-- start Provided passage --

What do you mean by a goodhearting problem, & why is it a lossy compression problem? Are you using "goodhearting" to refer to Goodhart's Law?
I'll preface this by saying that I don't see why it's a problem, for purposes of alignment, for human values to refer to non-existent entities. This should manifest as humans and their AIs wasting some time and energy trying to optimize for things that don't exist, but this seems irrelevant to alignment. If the AI optimizes for the same things that don't exist as humans do, it's still aligned; it isn't going to screw things up any worse than humans do.
But I think it's more important to point out that you're joining the same metaphysical goose chase that has made Western philosophy non-sense since before Plato.
You need to distinguish between the beliefs and values a human has in its brain, and the beliefs & values it expresses to the external world in symbolic language. I think your analysis concerns only the latter. If that's so, you're digging up the old philosophical noumena / phenomena distinction, which itself refers to things that don't exist (noumena).
Noumena are literally ghosts; "soul", "spirit", "ghost", "nature", "essence", and "noumena" are, for practical purposes, synonyms in philosophical parlance. The ghost of a concept is the metaphysical entity which defines what assemblages in the world are and are not instances of that concept.
But at a fine enough level of detail, not only are there no ghosts, there are no automobiles or humans. The Buddhist and post-modernist objections to the idea that language can refer to the real world are that the referents of "automobiles" are not exactly, precisely, unambiguously, unchangingly, completely, reliably specified, in the way Plato and Aristotle thought words should be. I.e., the fact that your body gains and loses atoms all the time means, for these people, that you don't "exist".

-- end Provided passage --
-- start Dataset records --

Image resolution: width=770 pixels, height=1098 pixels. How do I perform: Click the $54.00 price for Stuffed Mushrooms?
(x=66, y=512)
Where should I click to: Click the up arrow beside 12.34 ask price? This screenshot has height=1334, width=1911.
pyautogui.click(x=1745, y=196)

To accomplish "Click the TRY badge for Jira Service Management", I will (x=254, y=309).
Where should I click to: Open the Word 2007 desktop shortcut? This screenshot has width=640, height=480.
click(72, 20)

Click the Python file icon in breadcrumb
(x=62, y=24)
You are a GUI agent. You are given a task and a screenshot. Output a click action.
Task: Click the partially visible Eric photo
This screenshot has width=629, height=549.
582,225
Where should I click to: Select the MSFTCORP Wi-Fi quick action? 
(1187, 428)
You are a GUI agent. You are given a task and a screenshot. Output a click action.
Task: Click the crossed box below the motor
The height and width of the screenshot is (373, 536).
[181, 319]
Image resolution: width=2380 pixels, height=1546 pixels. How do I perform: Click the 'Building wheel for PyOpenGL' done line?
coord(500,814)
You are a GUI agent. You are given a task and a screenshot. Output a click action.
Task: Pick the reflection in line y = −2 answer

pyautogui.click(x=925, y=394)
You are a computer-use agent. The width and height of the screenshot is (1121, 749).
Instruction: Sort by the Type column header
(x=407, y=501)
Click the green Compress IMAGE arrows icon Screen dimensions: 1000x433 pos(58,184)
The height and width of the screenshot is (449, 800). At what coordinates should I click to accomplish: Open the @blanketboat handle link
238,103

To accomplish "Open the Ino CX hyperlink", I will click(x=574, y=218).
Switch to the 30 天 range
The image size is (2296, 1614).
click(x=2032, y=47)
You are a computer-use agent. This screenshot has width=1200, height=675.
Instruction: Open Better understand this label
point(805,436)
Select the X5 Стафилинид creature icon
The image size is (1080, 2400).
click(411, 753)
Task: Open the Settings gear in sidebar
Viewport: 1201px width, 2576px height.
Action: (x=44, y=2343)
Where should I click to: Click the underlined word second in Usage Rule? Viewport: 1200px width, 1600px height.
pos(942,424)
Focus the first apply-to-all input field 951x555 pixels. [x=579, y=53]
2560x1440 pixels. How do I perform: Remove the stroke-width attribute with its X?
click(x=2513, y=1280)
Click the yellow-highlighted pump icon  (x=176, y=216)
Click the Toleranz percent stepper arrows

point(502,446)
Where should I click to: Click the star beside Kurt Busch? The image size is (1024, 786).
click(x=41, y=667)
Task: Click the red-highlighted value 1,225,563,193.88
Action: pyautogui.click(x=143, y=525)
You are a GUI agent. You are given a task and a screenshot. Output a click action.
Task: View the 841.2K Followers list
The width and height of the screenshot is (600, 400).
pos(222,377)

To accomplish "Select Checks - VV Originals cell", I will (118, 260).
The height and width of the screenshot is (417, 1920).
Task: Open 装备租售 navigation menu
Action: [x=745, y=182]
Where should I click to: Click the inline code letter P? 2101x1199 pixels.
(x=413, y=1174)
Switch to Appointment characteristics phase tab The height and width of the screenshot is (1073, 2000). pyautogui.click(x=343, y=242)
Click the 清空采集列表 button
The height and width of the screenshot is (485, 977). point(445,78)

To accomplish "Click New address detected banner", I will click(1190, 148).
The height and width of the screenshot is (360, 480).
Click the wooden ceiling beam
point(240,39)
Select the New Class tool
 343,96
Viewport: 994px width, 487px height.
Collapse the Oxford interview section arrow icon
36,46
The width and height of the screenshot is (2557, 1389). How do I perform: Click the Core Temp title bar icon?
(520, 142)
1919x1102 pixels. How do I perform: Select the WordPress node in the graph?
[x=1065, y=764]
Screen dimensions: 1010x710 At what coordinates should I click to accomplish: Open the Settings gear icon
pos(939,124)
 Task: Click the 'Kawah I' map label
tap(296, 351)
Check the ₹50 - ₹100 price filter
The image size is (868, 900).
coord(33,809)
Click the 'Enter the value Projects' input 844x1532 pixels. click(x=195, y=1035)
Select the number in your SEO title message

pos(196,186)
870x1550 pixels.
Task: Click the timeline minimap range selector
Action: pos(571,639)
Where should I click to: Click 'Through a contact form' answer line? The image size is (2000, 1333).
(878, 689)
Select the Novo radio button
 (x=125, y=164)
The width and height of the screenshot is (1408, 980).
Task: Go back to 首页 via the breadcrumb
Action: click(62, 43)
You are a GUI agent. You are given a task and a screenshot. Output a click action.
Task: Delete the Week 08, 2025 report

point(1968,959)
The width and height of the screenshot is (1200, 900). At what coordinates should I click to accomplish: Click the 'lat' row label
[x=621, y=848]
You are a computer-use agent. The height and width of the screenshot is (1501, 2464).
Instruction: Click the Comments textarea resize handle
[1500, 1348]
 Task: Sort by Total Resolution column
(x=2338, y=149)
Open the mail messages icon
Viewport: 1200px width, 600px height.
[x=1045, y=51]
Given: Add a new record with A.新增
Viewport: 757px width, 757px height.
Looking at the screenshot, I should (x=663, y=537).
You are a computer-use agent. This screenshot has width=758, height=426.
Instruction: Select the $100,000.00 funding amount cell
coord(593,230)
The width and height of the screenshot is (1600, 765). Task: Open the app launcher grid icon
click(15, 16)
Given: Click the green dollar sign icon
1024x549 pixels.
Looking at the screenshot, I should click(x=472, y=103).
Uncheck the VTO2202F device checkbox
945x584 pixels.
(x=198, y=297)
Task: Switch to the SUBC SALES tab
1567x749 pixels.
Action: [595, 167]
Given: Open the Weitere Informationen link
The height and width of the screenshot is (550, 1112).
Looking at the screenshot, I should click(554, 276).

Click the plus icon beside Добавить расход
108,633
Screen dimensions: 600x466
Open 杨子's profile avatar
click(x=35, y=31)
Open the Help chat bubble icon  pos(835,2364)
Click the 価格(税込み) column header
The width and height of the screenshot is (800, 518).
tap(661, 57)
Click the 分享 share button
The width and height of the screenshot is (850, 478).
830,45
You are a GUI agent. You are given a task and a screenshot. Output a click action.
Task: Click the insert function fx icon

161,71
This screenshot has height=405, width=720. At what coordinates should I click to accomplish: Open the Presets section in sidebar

-- end Dataset records --

* **Your tasks**
1. In the comment on human values, rewrite the paragraph beginning "You need to distinguish" more briefly, keeping its main points.
2. According to the comment on human values, which terms are, for practical purposes, synonyms in philosophical parlance? List all of them.
3. Carry on the comment on human values, starting after its final sentence.

* **Results of the exercise**
1. Beliefs and values held in a human's brain must be separated from those it expresses outwardly in symbolic language. The analysis seems to deal only with the expressed ones. If so, it revives the old noumena/phenomena distinction, which itself refers to things that don't exist: noumena.

2.
- soul
- spirit
- ghost
- nature
- essence
- noumena

3.
Plato, Aristotle, Buddhists, and post-modernists all assumed that the only possible way to refer to the world is for noumena to exist, which they don't. When you talk about "valuing the actual state of the world," you're indulging in the quest for complete and certain knowledge, which requires noumena to exist. You're saying, in your own way, that knowing whether your values are satisfied or optimized requires access to what Kant called the noumenal world. You think that you need to be absolutely, provably correct when you tell an AI that one of two words is better. So those objections apply to your reasoning, which is why all of this seems to you to be a problem.
The general dissolution of this problem is to admit that language always has slack and error. Even direct sensory perception always has slack and error. The rationalist, symbolic approach to AI safety, in which you must specify values in a way that provably does not lead to catastrophic outcomes, is doomed to failure for these reasons, which are the same reasons that the rationalist, symbolic approach to AI was doomed to failure (as almost everyone now admits). These reasons include the fact that claims about the real world are inherently unprovable, which has been well-accepted by philosophers since Kant's Critique of Pure Reason.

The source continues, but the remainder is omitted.